Forces pensions are notoriously under-valued - so any value on the CETV is likely to be checked by an independent actuary (your solicitor or his solicitor will ask for this if they are any good) - the "real" value for divorce purposes will be significantly higher than the CETV value in my experience.
Is there any quick easy way to find a solicitor who knows about pension sharing?
Is there any extra training or qualification to look for?
The only way I can think of is to take free consultations with solicitors, put the idea of pension sharing to them and wait to see if they mention checking the CETV or getting an independent report from an actuary or ask about Form P and see if they know what it is.If not , next please.
I know from bitter experience that if they haven't a clue about pension sharing they won't tell you - taking their fees under false pretences.

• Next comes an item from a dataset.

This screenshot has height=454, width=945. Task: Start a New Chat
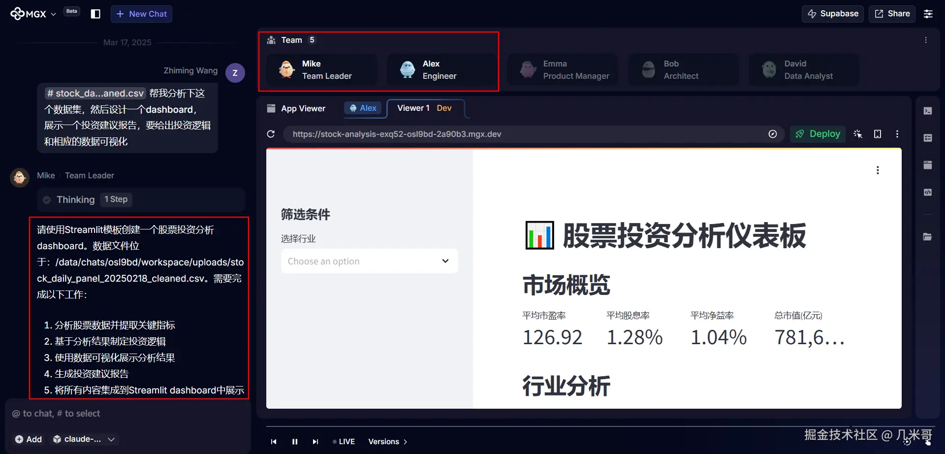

Juttabeck is right about armed forces pensions being radically undervalued by the CETV. A detailed actuarial valuation will cost around £700 + VAT. However, depending on what you and your lawyer intend doing about your husband’s pension, you may not need an independent valuation. Your options are a) offsetting the pension against some other asset(s), b) pension sharing, and c) pension attachment. Your lawyer should be able to tell you about each of these and discuss which is best for you. If not, s/he should be able to put you in touch with someone who can.
Finally, there are alternatives to a £700 + VAT detailed actuarial report. £25 + VAT will get you a reasonable valuation that can be used in making the early decisions.